■ Material for this exercise ■
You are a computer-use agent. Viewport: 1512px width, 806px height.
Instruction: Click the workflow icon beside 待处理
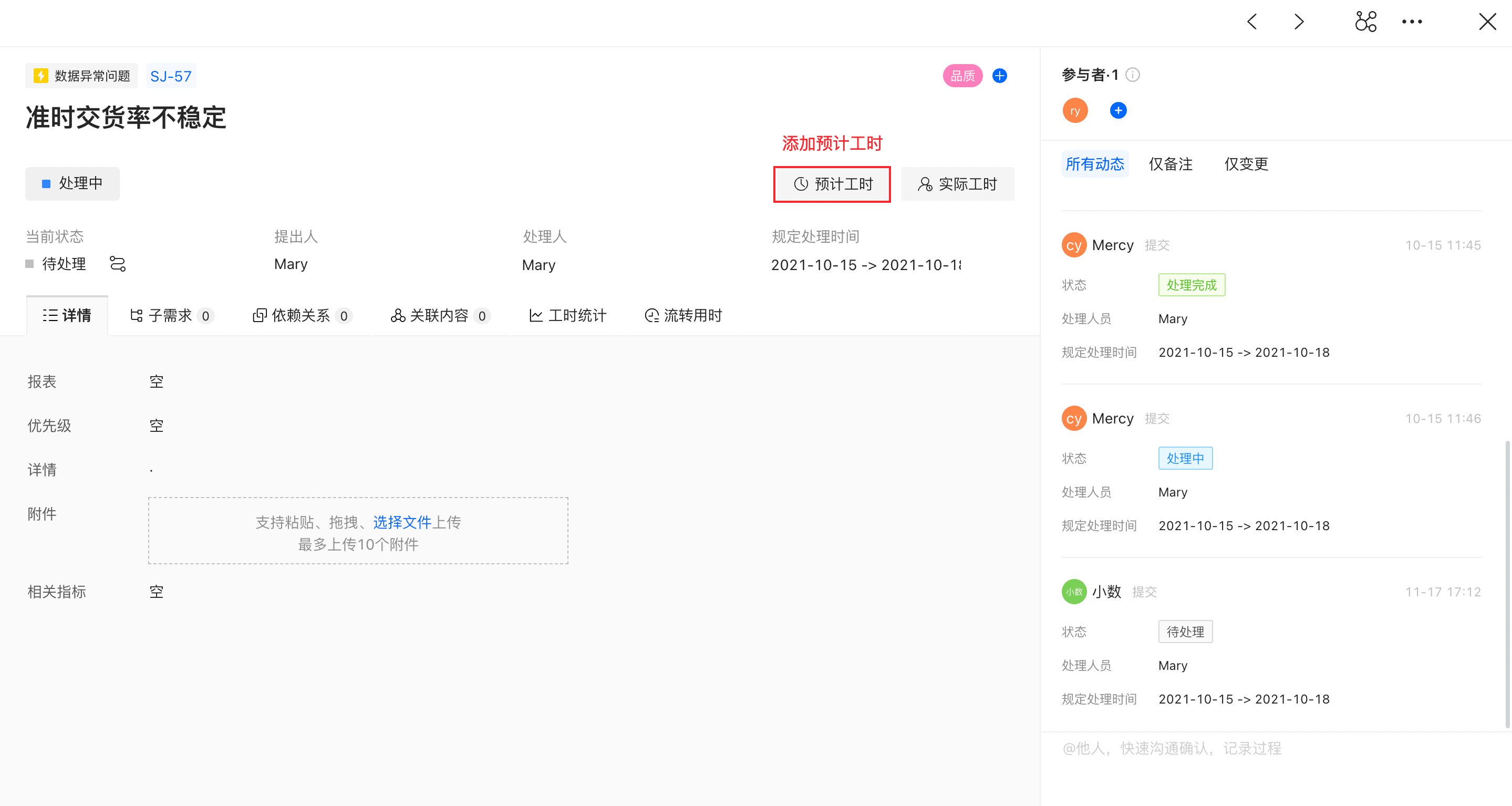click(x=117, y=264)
==
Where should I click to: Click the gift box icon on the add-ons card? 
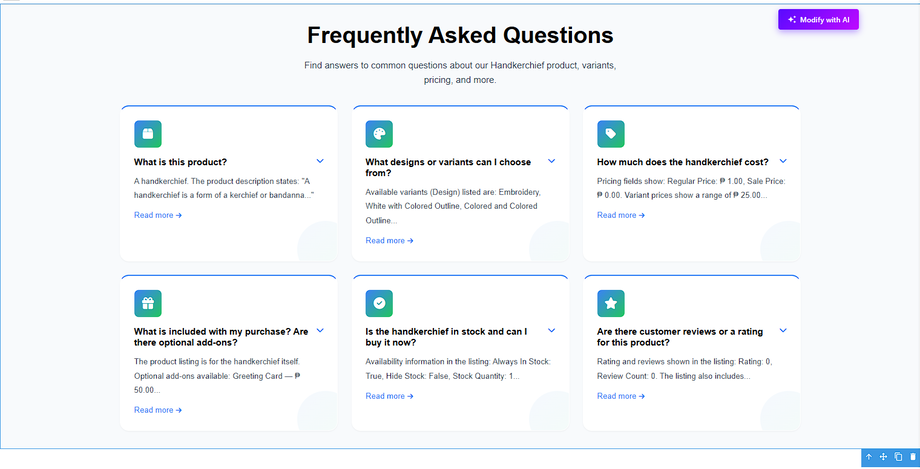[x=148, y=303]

■ Set task ■
Copy out again, word for word, the lines from the one with "Where should I" to the one with "[x=148, y=303]", and leave out the pictures.

■ Answer to this task ■
Where should I click to: Click the gift box icon on the add-ons card? 
[x=148, y=303]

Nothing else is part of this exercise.